Gertrude d’Arabie

par Thierry Gandillot |  publié le 11/10/2024

Olivier Guez raconte la vie de cette aventurière et espionne britannique au Moyen-Orient, aussi passionnante que celle de Lawrence.

Olivier Guez ( The Yomiuri Shimbun via AFP) et la couverture du livre "Mesopotamia" de Olivier Guez (Grasset)

La quatrième de couverture de Mesopotamia, le nouvel ouvrage d’ Olivier Guez, l’assure : « Vous ne la connaissez pas, pourtant elle a tenu le monde entre ses mains ». Elle, c’est Gertrude Bell. Il aurait été plus judicieux d’écrire : « Vous ne la connaissez peut-être pas … ». En effet, Christel Mouchard lui a consacré une excellente biographie Gertrude Bell, archéologue, aventurière, agent secret (Tallandier, 2013), d’ailleurs mentionnée au début de l’imposante bibliographie sur laquelle s’appuie ce roman. Et Werner Herzog a réalisé un biopic en 2015, avec Nicole Kidman dans le rôle de Gertrude et Robert Pattinson dans le rôle de T.E Lawrence.
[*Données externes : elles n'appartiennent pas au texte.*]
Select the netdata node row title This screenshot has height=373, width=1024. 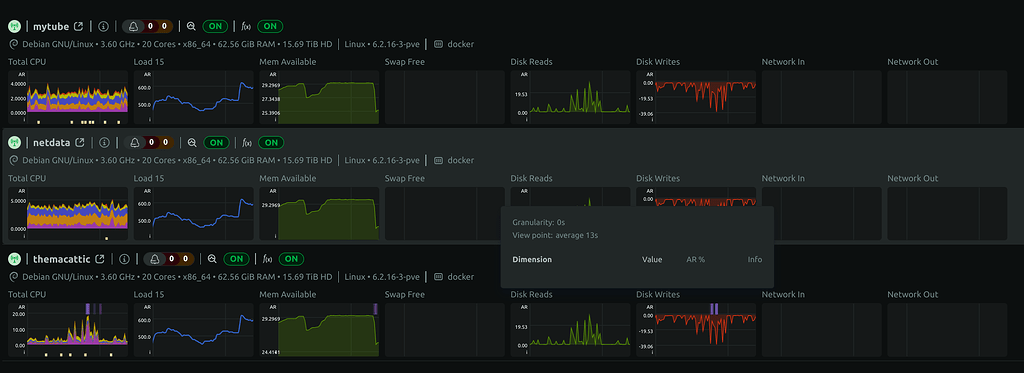click(x=52, y=142)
Certes, Gertrude Bell est moins connue que Lawrence d’Arabie, son collègue du Bureau Arabe, dont elle a souvent croisé la route. Et c’est injuste, car elle a joué un rôle au moins aussi important dans la (re)distribution des cartes au Moyen-Orient au début du XXème siècle. Ceci étant posé, on prend un grand plaisir à lire cette fresque ambitieuse qui ne craint pas de rentrer dans le détail des mouvements politiques et religieux d’une vaste région aux équilibres fragiles mais aux richesses immenses. Olivier Guez sait y faire, il l’a montré brillamment dans La disparition de Josef Mengele, livre pour lequel il a reçu le prix Renaudot en 2017.

Gertrude Bell a vu le jour en 1868 dans le comté de Durham au sein d’une famille de la grande bourgeoisie industrielle britannique. Férue d’alpinisme, elle a réalisé quelques exploits – ce qui lui vaut d’avoir donné son prénom à un pic des Alpes bernoises, le Gertrudspitze. C’est aussi une tête bien faite. Passée par le Queen’s College et Oxford, elle est la première femme à être diplômée en histoire moderne. Ce caractère bien trempé ne compte pas s’enfermer dans la routine d’un confort bourgeois qui l’étoufferait, elle le sait bien. Son esprit indépendant lui donne des envies d’ailleurs.

Alors, elle voyage, beaucoup, aux quatre coins du globe, se passionne pour la photographie, apprend le persan, se lance dans l’archéologie avant d’être repérée par le Bureau arabe. Elle sera la seule femme agente de liaison auprès des nationalistes arabes et devra faire des pieds et des mains pour s’imposer dans un monde exclusivement masculin. Olivier Guez l’a repérée sur une photo de la conférence du Caire de 1921 où elle apparaît comme la seule femme posant au milieu de quarante d’hommes. Churchill l’apprécie, ce qui aide. A force d’acharnement, elle finira par imposer ses vues, Pour le dire vite : définir les frontières de l’Irak, pays composé de tribus et de religions différentes, voire hostiles ; et l’installation au pouvoir à Bagdad, peu évidente, du roi Fayçal et de la dynastie hachémite.

Si elle est restée célibataire, ce n’est pas faute d’avoir été amoureuse, sans jamais avoir réussi à épouser l’homme de ses rêves. Une fois, c’est son père qui se met en travers de ses projets. Une autre fois, l’homme dont elle est folle amoureuse décide de rester fidèle à sa femme. Anticonformiste, Gertrude pouvait prendre aussi, à l’occasion le contre-pied des idées progressistes. De façon surprenante, elle s’opposait au mouvement des suffragettes.

Pour rendre compte de cette existence tumultueuse, Olivier Guez a choisi, de façon risquée, de déconstruire son récit. Le chapitre 1, par exemple, se déroule en mars 1916 à Bassora. Le chapitre 2 en Perse, au printemps 1892. Retour à Bassora, fin mars 1916 au chapitre 3, avant un grand bond en arrière qui nous ramène en mars 1871 à Redcar en Angleterre. Et ainsi de suite, jusqu’à son décès, le 11 juillet 1926, à Bagdad. Un choix qui exige du lecteur une certaine gymnastique de l’esprit mais qui a l’avantage d’éviter les tunnels imposés par l’explication détaillée – parfois trop … – de la géopolitique complexe du Moyen-Orient. Et rend la lecture de ce roman alerte et agréable.

Olivier Guez, Mesopotamia, Grasset, 410 pages, 23 euros.